Está claro a estas alturas que el ejército ucraniano tiene al menos un problema menos que el ruso: el de la moral, que tiene su reflejo en la voluntad de vencer. Por una parte, son ellos quienes defienden su tierra y, por la otra, los últimos éxitos seguramente pesan en su actitud.

Sin embargo, muchos de los problemas que sufren los rusos también complican la vida de los militares ucranianos. Y nadie, ni los mejores ejércitos del mundo, está libre de errores. ¿Puede Rusia dar golpes parecidos al que acaba de sufrir en Makiivka?

Las armas, desde luego, las tiene. Rusia no dispone de HIMARS, pero sus misiles Kalibr o Iskander pueden hacer lo mismo que los cohetes de fabricación norteamericana, con resultados iguales o mejores. ¿Tiene su ejército la información necesaria? No sabemos con exactitud quién dio al mando ucraniano los datos del colegio utilizado como cuartel.

Los prorrusos del Donetsk, arrimando el ascua a su sardina, echan la culpa a los soldados rusos, cuyas indiscreciones por telefonía móvil habrían puesto al enemigo sobre la pista. Pero también es posible que haya sido la propia resistencia ucraniana —es el inconveniente de luchar en territorio ocupado— la que diera directamente las coordenadas del blanco.

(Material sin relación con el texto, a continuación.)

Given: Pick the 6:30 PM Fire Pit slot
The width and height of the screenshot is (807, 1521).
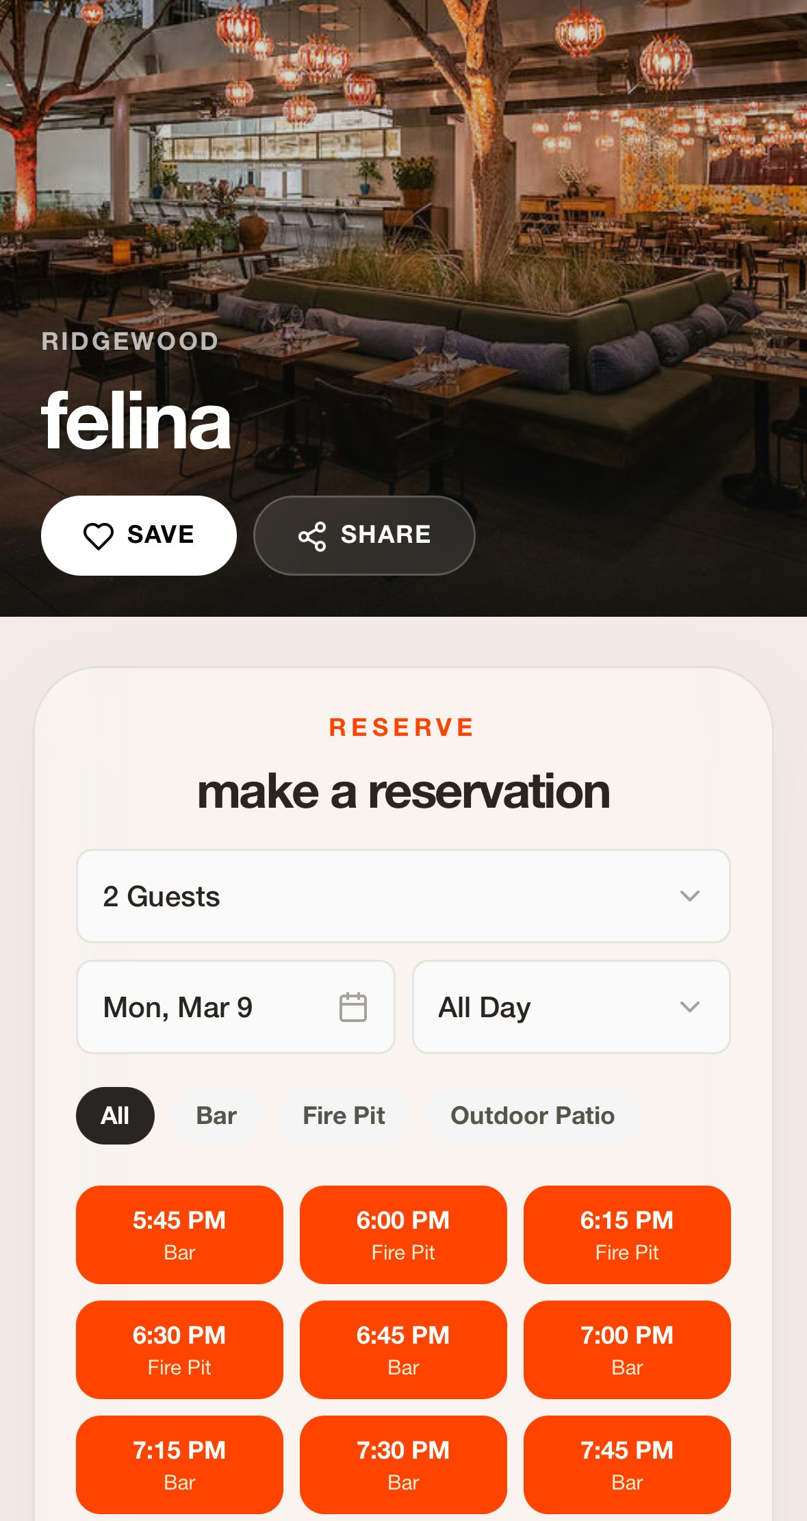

Ambas fuentes, la interceptación de las comunicaciones y el trabajo de la quinta columna, exigen un esfuerzo que Rusia puede acometer… pero, por razones políticas, prefiere utilizar sus mejores misiles para atacar objetivos civiles. Quizá porque Putin no aspire ya a ganar la guerra, sino a mantenerse en el poder surfeando la única ola que puede mantenerle a flote después de sus repetidos errores en Ucrania, la del nacionalismo más extremo.